From: New York attorney Gary E. Rosenberg (personal injury and accident attorney and lawyer; serving Brooklyn Queens Bronx; Queens Injury Lawyer)

A hit-and-run driver slammed into a disabled grandmother in East Harlem yesterday - and sped off with the mortally wounded woman's body splayed on his hood for two blocks, police said.

A limping Ilia Lopez, 58, was struck at E. 121st St. at Second Ave. about 4:05 a.m. by a dark sedan, cops said. There were more than a dozen horrified witnesses.

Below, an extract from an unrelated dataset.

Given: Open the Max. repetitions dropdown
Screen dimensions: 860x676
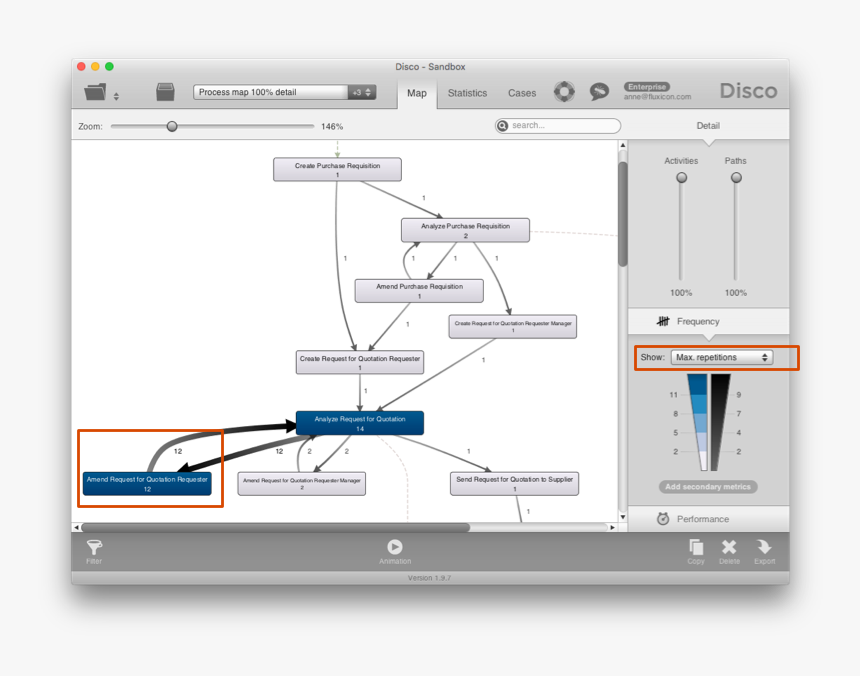Looking at the screenshot, I should (x=722, y=357).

"The way he hit her, you could never hear her scream," said witness Marilyn Baretto. "It was a crash like two cars hit." With Lopez's body on his hood, the driver sped south and turned left on E. 120th St. It wasn't until the driver reached First Ave. that her body rolled off the car, cops said.

Lopez was crossing Second Avenue in front of the clinic when a black sedan that looked like a livery cab hit her head-on, witnesses said.

"He was going at more than 35 mph," said Eric Puello, 42, also a patient at the clinic.

Lopez was rushed to Harlem Hospital, where she was pronounced dead.

"I'd like to get behind the wheel and do to him what he did to my wife," fumed Lopez's husband, Juan Rojas. "She was a good woman, a good mother and a good wife." "He just left her there as if she was a dog," said Rojas, who lived with her in the Norwood section of The Bronx.

"I'm sure the driver does not have a mother. That's how I feel," said Rojas, 77, who phoned Lopez's three grown children to tell them of the tragedy.

Lopez, a mother of three adult children from the Bronx, had trekked to Harlem to pick up methadone from a clinic close to the scene of the crash, her pals said. She had been crossing the street to retrieve a milk crate to sit on while she waited for Harlem East Life Plan's 6 a.m. opening.